= Your task =
Quote each of the lines below verbatim, omitting the pictures.

(Some records)
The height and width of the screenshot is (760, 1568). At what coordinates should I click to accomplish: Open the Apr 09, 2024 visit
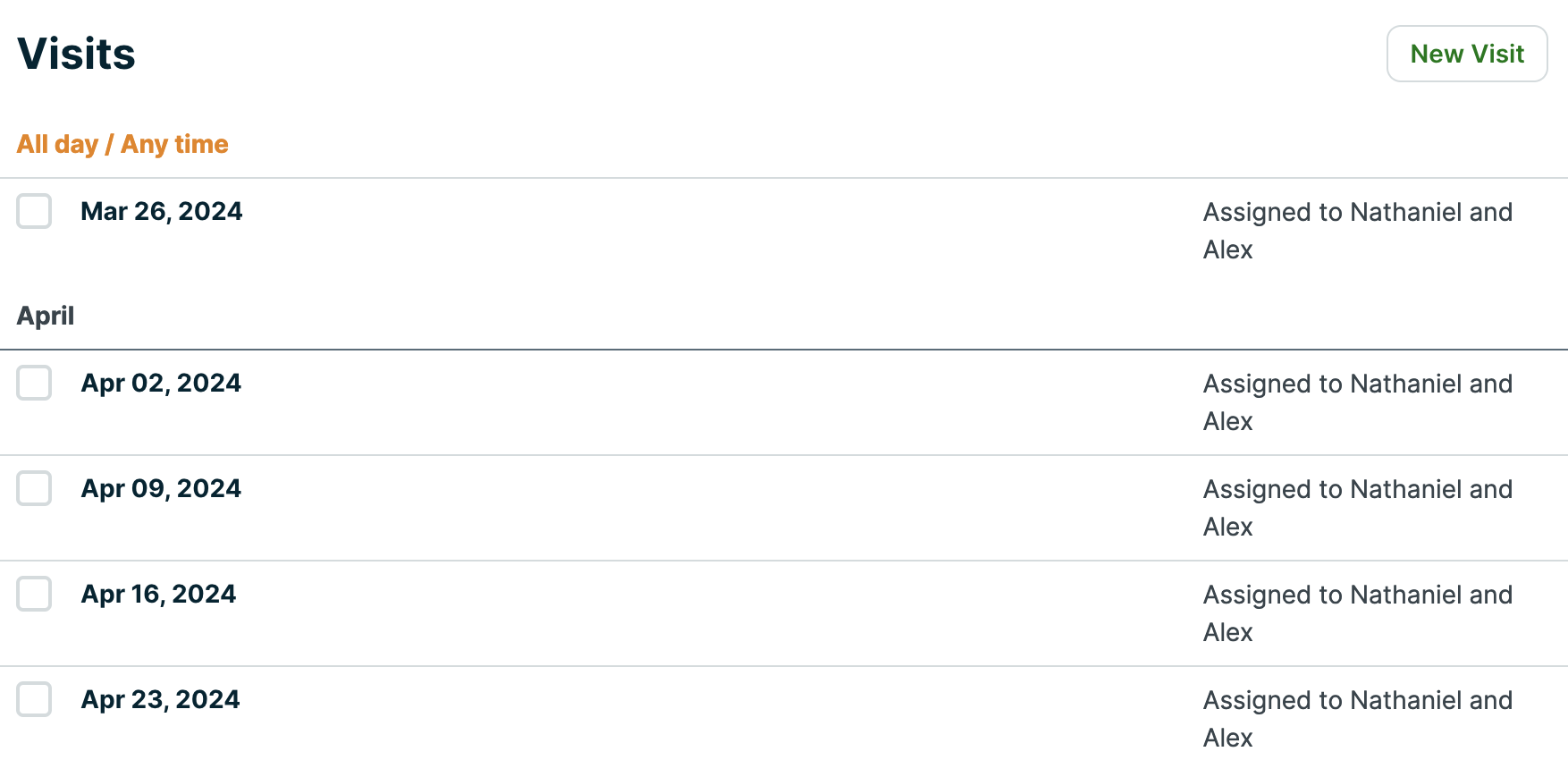tap(161, 489)
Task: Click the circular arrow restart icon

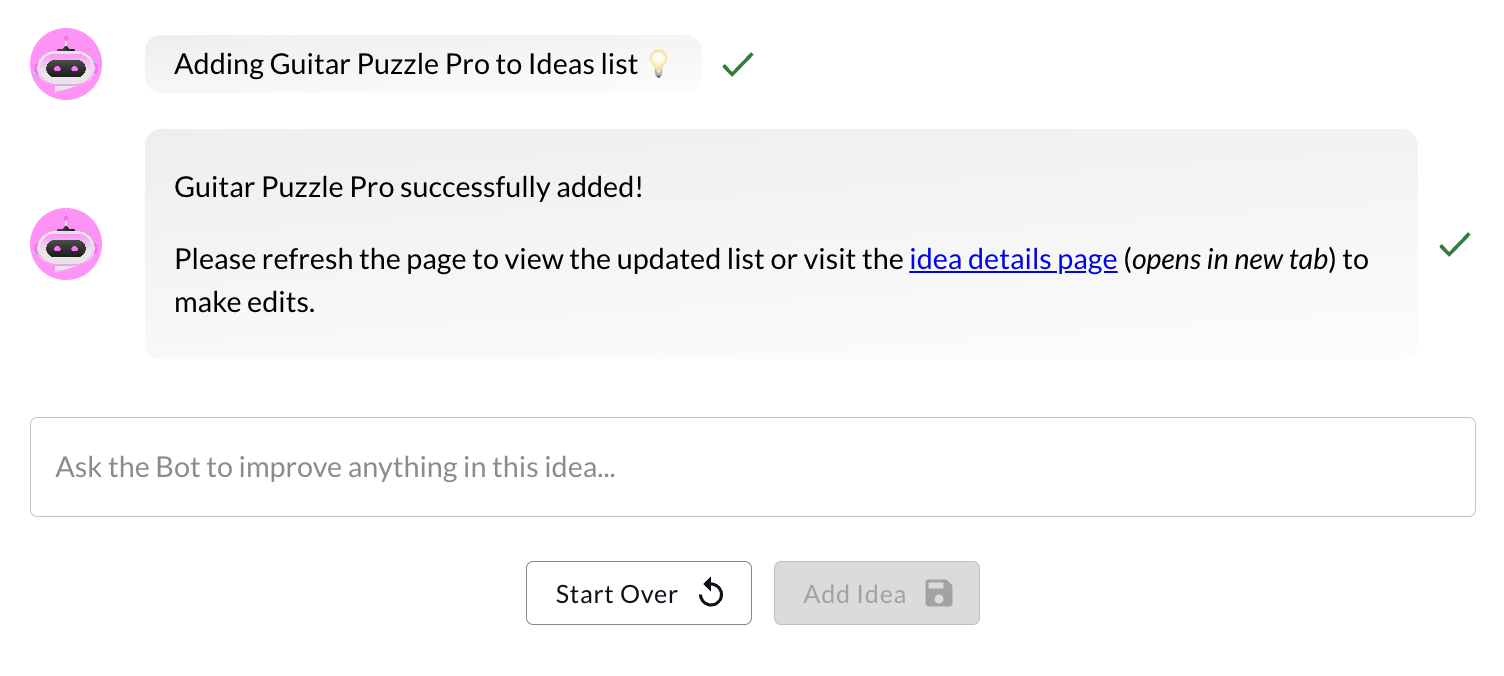Action: pyautogui.click(x=710, y=593)
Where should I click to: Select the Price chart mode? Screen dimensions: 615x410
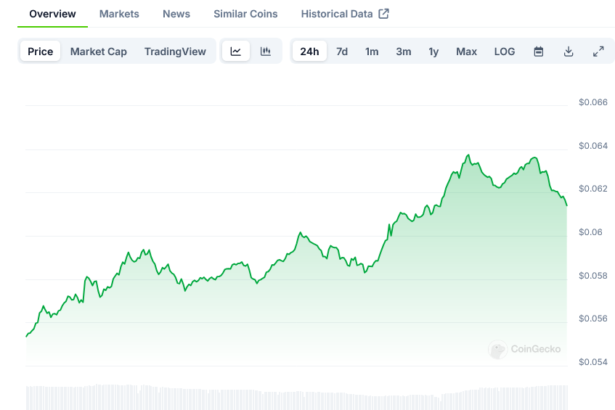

= Solution to this exercise =
The height and width of the screenshot is (760, 1568). At what coordinates should I click to accomplish: Open the Apr 09, 2024 visit
tap(161, 489)
Task: Click the circular arrow restart icon

Action: pyautogui.click(x=710, y=593)
Where should I click to: Select the Price chart mode? Screen dimensions: 615x410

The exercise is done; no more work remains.